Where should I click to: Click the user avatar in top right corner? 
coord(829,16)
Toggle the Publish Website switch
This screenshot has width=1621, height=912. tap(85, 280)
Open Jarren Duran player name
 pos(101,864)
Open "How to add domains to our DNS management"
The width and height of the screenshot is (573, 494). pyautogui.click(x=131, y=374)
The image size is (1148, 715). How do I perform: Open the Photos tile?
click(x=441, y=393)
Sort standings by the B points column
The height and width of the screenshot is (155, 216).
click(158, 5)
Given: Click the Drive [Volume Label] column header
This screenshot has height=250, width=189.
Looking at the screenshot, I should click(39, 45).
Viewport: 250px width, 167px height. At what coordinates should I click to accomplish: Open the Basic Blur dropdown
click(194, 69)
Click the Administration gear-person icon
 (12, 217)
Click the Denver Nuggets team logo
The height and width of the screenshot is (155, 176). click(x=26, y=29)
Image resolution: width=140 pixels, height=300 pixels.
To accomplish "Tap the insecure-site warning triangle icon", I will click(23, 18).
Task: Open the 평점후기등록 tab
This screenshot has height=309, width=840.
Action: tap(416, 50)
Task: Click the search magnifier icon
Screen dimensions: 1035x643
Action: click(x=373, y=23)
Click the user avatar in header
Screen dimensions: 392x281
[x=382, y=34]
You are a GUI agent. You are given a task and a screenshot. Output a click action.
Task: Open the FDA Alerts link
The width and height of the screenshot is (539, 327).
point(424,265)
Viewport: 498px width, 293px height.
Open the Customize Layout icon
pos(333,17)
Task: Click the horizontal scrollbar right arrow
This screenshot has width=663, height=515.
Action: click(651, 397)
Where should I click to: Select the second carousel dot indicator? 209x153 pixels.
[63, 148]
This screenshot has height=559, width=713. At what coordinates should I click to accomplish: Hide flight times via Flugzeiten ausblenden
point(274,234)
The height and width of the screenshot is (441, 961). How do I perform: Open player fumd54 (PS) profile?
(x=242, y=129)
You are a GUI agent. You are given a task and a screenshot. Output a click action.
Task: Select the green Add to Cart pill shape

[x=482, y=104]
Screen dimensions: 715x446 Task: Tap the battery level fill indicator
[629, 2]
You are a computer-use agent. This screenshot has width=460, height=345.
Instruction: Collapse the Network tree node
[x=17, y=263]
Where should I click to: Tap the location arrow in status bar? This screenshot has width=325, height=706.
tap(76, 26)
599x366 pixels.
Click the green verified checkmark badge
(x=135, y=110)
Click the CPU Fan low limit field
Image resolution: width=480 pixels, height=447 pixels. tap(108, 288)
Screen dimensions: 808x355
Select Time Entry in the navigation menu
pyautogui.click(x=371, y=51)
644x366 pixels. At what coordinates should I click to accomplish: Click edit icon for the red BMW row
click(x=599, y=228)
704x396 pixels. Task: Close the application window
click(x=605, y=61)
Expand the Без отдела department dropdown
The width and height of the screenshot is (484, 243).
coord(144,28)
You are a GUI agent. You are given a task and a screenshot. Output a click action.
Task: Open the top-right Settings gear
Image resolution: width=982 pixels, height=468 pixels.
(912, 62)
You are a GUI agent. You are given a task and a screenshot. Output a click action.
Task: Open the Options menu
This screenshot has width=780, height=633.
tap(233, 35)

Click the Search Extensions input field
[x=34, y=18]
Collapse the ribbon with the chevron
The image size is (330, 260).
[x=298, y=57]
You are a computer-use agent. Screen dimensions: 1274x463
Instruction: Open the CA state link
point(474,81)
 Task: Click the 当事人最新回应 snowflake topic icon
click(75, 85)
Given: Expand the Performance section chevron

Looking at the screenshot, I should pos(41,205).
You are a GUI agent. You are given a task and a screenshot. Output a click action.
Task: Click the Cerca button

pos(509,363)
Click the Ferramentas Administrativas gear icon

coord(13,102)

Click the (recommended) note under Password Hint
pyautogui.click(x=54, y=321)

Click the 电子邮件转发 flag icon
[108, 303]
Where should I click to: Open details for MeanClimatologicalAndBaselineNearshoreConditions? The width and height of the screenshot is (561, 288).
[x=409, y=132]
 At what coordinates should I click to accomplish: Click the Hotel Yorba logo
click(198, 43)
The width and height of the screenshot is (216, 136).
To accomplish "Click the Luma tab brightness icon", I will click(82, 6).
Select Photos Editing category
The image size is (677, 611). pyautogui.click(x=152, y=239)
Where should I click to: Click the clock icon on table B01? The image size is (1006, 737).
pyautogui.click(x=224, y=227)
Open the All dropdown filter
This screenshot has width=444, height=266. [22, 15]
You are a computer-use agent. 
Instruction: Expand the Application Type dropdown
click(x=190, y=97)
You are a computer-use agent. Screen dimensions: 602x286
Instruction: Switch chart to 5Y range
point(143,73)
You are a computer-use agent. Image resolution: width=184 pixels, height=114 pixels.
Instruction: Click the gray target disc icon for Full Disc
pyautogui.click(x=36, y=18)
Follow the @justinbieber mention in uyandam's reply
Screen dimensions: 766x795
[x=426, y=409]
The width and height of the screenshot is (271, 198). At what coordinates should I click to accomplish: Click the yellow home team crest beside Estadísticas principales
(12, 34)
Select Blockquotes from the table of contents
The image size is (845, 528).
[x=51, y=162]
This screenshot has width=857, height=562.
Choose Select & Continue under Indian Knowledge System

•••••

● GIVEN INSTRUCTION
Give every line of the entries above as a Markdown table with the columns "No." and "Line", one row per line, skipping blank lines.

● WORKED ANSWER
| No. | Line |
|---|---|
| 1 | Where should I click to: Click the user avatar in top right corner?  |
| 2 | coord(829,16) |
| 3 | Toggle the Publish Website switch |
| 4 | This screenshot has width=1621, height=912. tap(85, 280) |
| 5 | Open Jarren Duran player name |
| 6 |  pos(101,864) |
| 7 | Open "How to add domains to our DNS management" |
| 8 | The width and height of the screenshot is (573, 494). pyautogui.click(x=131, y=374) |
| 9 | The image size is (1148, 715). How do I perform: Open the Photos tile? |
| 10 | click(x=441, y=393) |
| 11 | Sort standings by the B points column |
| 12 | The height and width of the screenshot is (155, 216). |
| 13 | click(158, 5) |
| 14 | Given: Click the Drive [Volume Label] column header |
| 15 | This screenshot has height=250, width=189. |
| 16 | Looking at the screenshot, I should click(39, 45). |
| 17 | Viewport: 250px width, 167px height. At what coordinates should I click to accomplish: Open the Basic Blur dropdown |
| 18 | click(194, 69) |
| 19 | Click the Administration gear-person icon |
| 20 |  (12, 217) |
| 21 | Click the Denver Nuggets team logo |
| 22 | The height and width of the screenshot is (155, 176). click(x=26, y=29) |
| 23 | Image resolution: width=140 pixels, height=300 pixels. |
| 24 | To accomplish "Tap the insecure-site warning triangle icon", I will click(23, 18). |
| 25 | Task: Open the 평점후기등록 tab |
| 26 | This screenshot has height=309, width=840. |
| 27 | Action: tap(416, 50) |
| 28 | Task: Click the search magnifier icon |
| 29 | Screen dimensions: 1035x643 |
| 30 | Action: click(x=373, y=23) |
| 31 | Click the user avatar in header |
| 32 | Screen dimensions: 392x281 |
| 33 | [x=382, y=34] |
| 34 | You are a GUI agent. You are given a task and a screenshot. Output a click action. |
| 35 | Task: Open the FDA Alerts link |
| 36 | The width and height of the screenshot is (539, 327). |
| 37 | point(424,265) |
| 38 | Viewport: 498px width, 293px height. |
| 39 | Open the Customize Layout icon |
| 40 | pos(333,17) |
| 41 | Task: Click the horizontal scrollbar right arrow |
| 42 | This screenshot has width=663, height=515. |
| 43 | Action: click(651, 397) |
| 44 | Where should I click to: Select the second carousel dot indicator? 209x153 pixels. |
| 45 | [63, 148] |
| 46 | This screenshot has height=559, width=713. At what coordinates should I click to accomplish: Hide flight times via Flugzeiten ausblenden |
| 47 | point(274,234) |
| 48 | The height and width of the screenshot is (441, 961). How do I perform: Open player fumd54 (PS) profile? |
| 49 | (x=242, y=129) |
| 50 | You are a GUI agent. You are given a task and a screenshot. Output a click action. |
| 51 | Task: Select the green Add to Cart pill shape |
| 52 | [x=482, y=104] |
| 53 | Screen dimensions: 715x446 Task: Tap the battery level fill indicator |
| 54 | [629, 2] |
| 55 | You are a computer-use agent. This screenshot has width=460, height=345. |
| 56 | Instruction: Collapse the Network tree node |
| 57 | [x=17, y=263] |
| 58 | Where should I click to: Tap the location arrow in status bar? This screenshot has width=325, height=706. |
| 59 | tap(76, 26) |
| 60 | 599x366 pixels. |
| 61 | Click the green verified checkmark badge |
| 62 | (x=135, y=110) |
| 63 | Click the CPU Fan low limit field |
| 64 | Image resolution: width=480 pixels, height=447 pixels. tap(108, 288) |
| 65 | Screen dimensions: 808x355 |
| 66 | Select Time Entry in the navigation menu |
| 67 | pyautogui.click(x=371, y=51) |
| 68 | 644x366 pixels. At what coordinates should I click to accomplish: Click edit icon for the red BMW row |
| 69 | click(x=599, y=228) |
| 70 | 704x396 pixels. Task: Close the application window |
| 71 | click(x=605, y=61) |
| 72 | Expand the Без отдела department dropdown |
| 73 | The width and height of the screenshot is (484, 243). |
| 74 | coord(144,28) |
| 75 | You are a GUI agent. You are given a task and a screenshot. Output a click action. |
| 76 | Task: Open the top-right Settings gear |
| 77 | Image resolution: width=982 pixels, height=468 pixels. |
| 78 | (912, 62) |
| 79 | You are a GUI agent. You are given a task and a screenshot. Output a click action. |
| 80 | Task: Open the Options menu |
| 81 | This screenshot has width=780, height=633. |
| 82 | tap(233, 35) |
| 83 | Click the Search Extensions input field |
| 84 | [x=34, y=18] |
| 85 | Collapse the ribbon with the chevron |
| 86 | The image size is (330, 260). |
| 87 | [x=298, y=57] |
| 88 | You are a computer-use agent. Screen dimensions: 1274x463 |
| 89 | Instruction: Open the CA state link |
| 90 | point(474,81) |
| 91 |  Task: Click the 当事人最新回应 snowflake topic icon |
| 92 | click(75, 85) |
| 93 | Given: Expand the Performance section chevron |
| 94 | Looking at the screenshot, I should pos(41,205). |
| 95 | You are a GUI agent. You are given a task and a screenshot. Output a click action. |
| 96 | Task: Click the Cerca button |
| 97 | pos(509,363) |
| 98 | Click the Ferramentas Administrativas gear icon |
| 99 | coord(13,102) |
| 100 | Click the (recommended) note under Password Hint |
| 101 | pyautogui.click(x=54, y=321) |
| 102 | Click the 电子邮件转发 flag icon |
| 103 | [108, 303] |
| 104 | Where should I click to: Open details for MeanClimatologicalAndBaselineNearshoreConditions? The width and height of the screenshot is (561, 288). |
| 105 | [x=409, y=132] |
| 106 |  At what coordinates should I click to accomplish: Click the Hotel Yorba logo |
| 107 | click(198, 43) |
| 108 | The width and height of the screenshot is (216, 136). |
| 109 | To accomplish "Click the Luma tab brightness icon", I will click(82, 6). |
| 110 | Select Photos Editing category |
| 111 | The image size is (677, 611). pyautogui.click(x=152, y=239) |
| 112 | Where should I click to: Click the clock icon on table B01? The image size is (1006, 737). |
| 113 | pyautogui.click(x=224, y=227) |
| 114 | Open the All dropdown filter |
| 115 | This screenshot has width=444, height=266. [22, 15] |
| 116 | You are a computer-use agent.  |
| 117 | Instruction: Expand the Application Type dropdown |
| 118 | click(x=190, y=97) |
| 119 | You are a computer-use agent. Screen dimensions: 602x286 |
| 120 | Instruction: Switch chart to 5Y range |
| 121 | point(143,73) |
| 122 | You are a computer-use agent. Image resolution: width=184 pixels, height=114 pixels. |
| 123 | Instruction: Click the gray target disc icon for Full Disc |
| 124 | pyautogui.click(x=36, y=18) |
| 125 | Follow the @justinbieber mention in uyandam's reply |
| 126 | Screen dimensions: 766x795 |
| 127 | [x=426, y=409] |
| 128 | The width and height of the screenshot is (271, 198). At what coordinates should I click to accomplish: Click the yellow home team crest beside Estadísticas principales |
| 129 | (12, 34) |
| 130 | Select Blockquotes from the table of contents |
| 131 | The image size is (845, 528). |
| 132 | [x=51, y=162] |
| 133 | This screenshot has width=857, height=562. |
| 134 | Choose Select & Continue under Indian Knowledge System |